### Material supplied

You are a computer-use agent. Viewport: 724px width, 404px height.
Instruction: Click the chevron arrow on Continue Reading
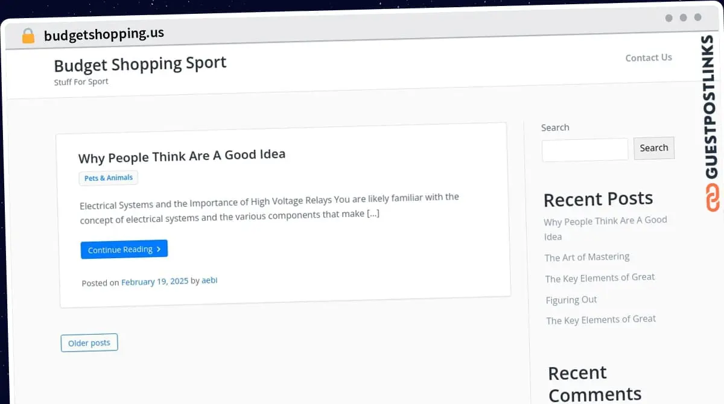click(159, 249)
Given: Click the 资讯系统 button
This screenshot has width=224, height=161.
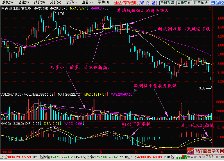Looking at the screenshot, I should point(168,3).
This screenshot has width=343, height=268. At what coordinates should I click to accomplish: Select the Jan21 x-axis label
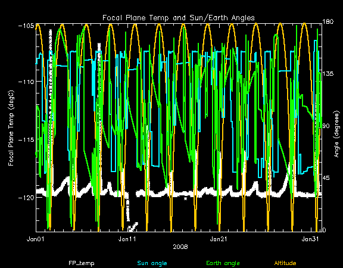pos(219,239)
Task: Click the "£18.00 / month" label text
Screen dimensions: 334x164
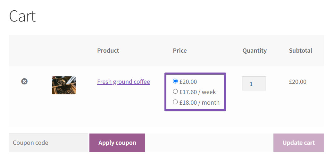Action: pyautogui.click(x=199, y=103)
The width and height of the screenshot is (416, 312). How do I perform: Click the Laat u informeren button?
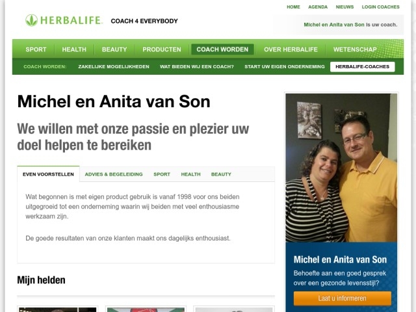pyautogui.click(x=343, y=298)

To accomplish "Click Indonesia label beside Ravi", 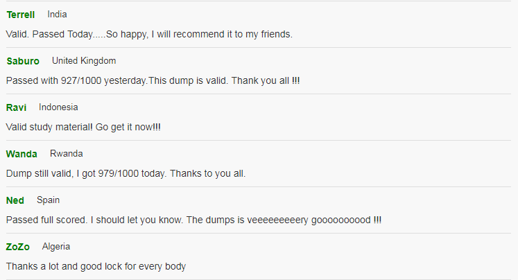I will [x=58, y=107].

### Task to carry out
From the records above, copy exactly the lines starting at the one with "This screenshot has width=224, height=161." and ending at the one with "Task: Click the", and no others. Pictures stay out.

### Task output
This screenshot has width=224, height=161.
Looking at the screenshot, I should point(168,3).
This screenshot has width=343, height=268. At what coordinates should I click to accomplish: Select the Jan21 x-axis label
pos(219,239)
Task: Click the "£18.00 / month" label text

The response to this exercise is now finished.